1.5 afhankelijke woonruimte
een tijdelijke zelfstandige woonruimte in een deel van een hoofdgebouw, een aanbouw dan wel een vrijstaand bijgebouw bij dat hoofdgebouw, waarin een tweede huishouden kan worden gehuisvest uit oogpunt van mantelzorg, welke tijdelijke woonruimte qua ligging een ruimtelijke eenheid vormt met het hoofdgebouw en gelegen is binnen een bestemming die wonen mogelijk maakt. Bedrijfsgebouwen of andere gebouwen die niet ten dienste staan van een woonfunctie vallen hier nadrukkelijk niet onder.
1.6 bebouwing
één of meer gebouwen en/of bouwwerken geen gebouwen zijnde.
1.7 bed & breakfast
recreatief nachtverblijf in de vorm van logies met ontbijt.
1.8 bedrijfsactiviteiten
handelingen en werkzaamheden die plaatsvinden in het kader van de uitoefening van een bedrijf.
1.9 bedrijfsgebouw
een gebouw dat dient voor de uitoefening van één of meer bedrijfsactiviteiten.
1.10 bedrijfswoning
een woning in of bij een gebouw of op een terrein, kennelijk slechts bedoeld voor (het huishouden van) een persoon, wiens huisvesting daar gelet op de bestemming van het gebouw of het terrein noodzakelijk is.
1.11 bestemmingsgrens
de grens van een bestemmingsvlak.
1.12 bestemmingsvlak
een geometrisch bepaald vlak met eenzelfde bestemming.
1.13 bevoegd gezag
bestuursorgaan dat bevoegd is tot het nemen van een besluit ten aanzien van een aanvraag om een omgevingsvergunning of ten aanzien van een al verleende omgevingsvergunning.
1.14 bijbehorend bouwwerk
uitbreiding van een hoofdgebouw dan wel functioneel met een zich op hetzelfde perceel bevindend hoofdgebouw verbonden, daar al dan niet tegen aangebouwd met de aarde verbonden bouwwerk met een dak.
1.15 bijgebouw
een op zichzelf staand vrijstaand of aangebouwd gebouw dat door zijn constructie of afmetingen dan wel gelet op de bestemming ondergeschikt is aan een op hetzelfde bouwperceel gelegen hoofdgebouw.
1.16 bouwen
het plaatsen, het geheel of gedeeltelijk oprichten, vernieuwen of veranderen en het vergroten van een bouwwerk, alsmede het geheel of gedeeltelijk oprichten, vernieuwen of veranderen van een standplaats.
1.17 bouwgrens
de grens van een bouwvlak.
1.18 bouwlaag
een doorlopend gedeelte van een gebouw, dat door op gelijke of bij benadering gelijke hoogte liggende vloeren of balklagen is begrensd.
1.19 bouwperceel
een aaneengesloten stuk grond, waarop ingevolge de regels een zelfstandige, bij elkaar behorende bebouwing is toegelaten.
1.20 bouwperceelgrens
een grens van een bouwperceel.
1.21 bouwvlak
een geometrisch bepaald vlak, waarmee gronden zijn aangeduid, waar ingevolge de regels bepaalde gebouwen en bouwwerken geen gebouwen zijnde zijn toegelaten.
1.22 bouwwerk
elke constructie van enige omvang van hout, steen, metaal of ander materiaal, die hetzij direct hetzij indirect met de grond is verbonden, hetzij direct of indirect steun vindt in of op de grond.

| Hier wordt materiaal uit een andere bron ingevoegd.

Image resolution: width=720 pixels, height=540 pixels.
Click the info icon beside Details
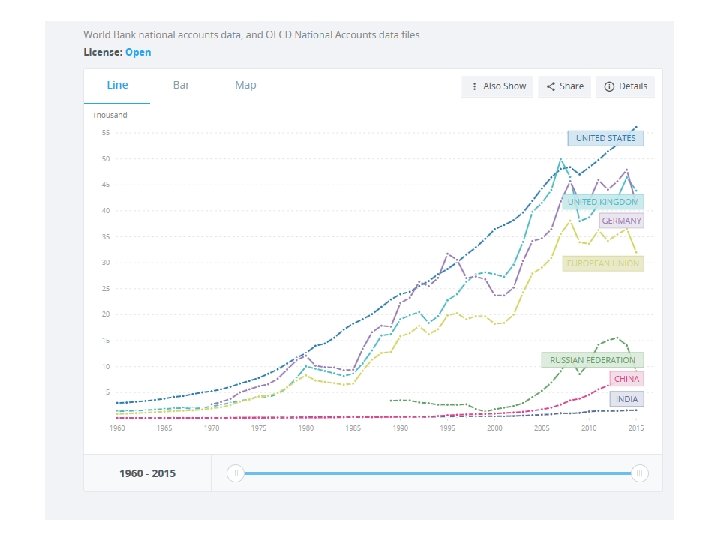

1.23 bouwwerk, geen gebouw zijnde
elke constructie, niet zijnde een gebouw, van enige omvang van hout, steen, metaal of ander materiaal, die op de plaats van bestemming hetzij direct, hetzij indirect met de grond verbonden is, hetzij direct of indirect steun vindt in of op de grond, bedoeld om ter plaatse te functioneren.
1.24 cultuurhistorische waarden
de aan een bouwwerk of gebied toegekende waarden, gekenmerkt door het beeld dat is ontstaan door het gebruik dat de mens in de loop van de geschiedenis heeft gemaakt van dat bouwwerk of dat gebied.
1.25 detailhandel
het bedrijfsmatig te koop aanbieden, waaronder begrepen de uitstalling ten verkoop, verkopen en/of leveren van goederen aan degene die deze goederen kopen voor eigen gebruik, verbruik of aanwending anders dan in de uitoefening van een beroeps- of bedrijfsactiviteit; webwinkels vallen niet onder het begrip detailhandel, tenzij er sprake is van uitstalling en levering van producten ter plaatse.
1.26 evenement
voor publiek toegankelijke verrichting op, in ieder geval, het gebied van kunst, ontwikkeling, ontspanning, sport of vermaak, alsmede grootschalige herdenkingsplechtigheden, tentoonstellingen, optochten, kermissen, circussen, filmopnamen en feesten of daarmee gelijk te stellen activiteiten.
1.27 gebouw
elk bouwwerk, dat een voor mensen toegankelijke, overdekte, geheel of gedeeltelijk met wanden omsloten ruimte vormt.
1.28 groenblauwe mantel
gebieden met een belangrijke nevenfunctie voor natuur en water die overwegend grenzen aan het Natuur Netwerk Brabant en ecologische verbindingszone of die deze verbinden;
1.29 hoofdgebouw
een (deel van een) gebouw dat op een bouwperceel door zijn constructie of afmetingen dan wel gelet op de bestemming als belangrijkste gebouw valt aan te merken.
1.30 huishouden
een aantal aan elkaar, door familie- of daarmee gelijk te stellen band, gerelateerde personen, dat gezamenlijk één eenheid vormt en als zodanig ook gebruik maakt van dezelfde voorzieningen in één woning (bijvoorbeeld een gezin, een gezin met inwonende ouders of een woongroep); indien sprake is van één persoon, spreekt men eveneens van een (zij het één-persoons)huishouden.
1.31 kampeermiddel
tent, tentwagen, kampeerauto, caravan of enig ander onderkomen of verblijf, geen bouwwerk zijnde, dat geschikt is voor tijdelijk recreatief nachtverblijf.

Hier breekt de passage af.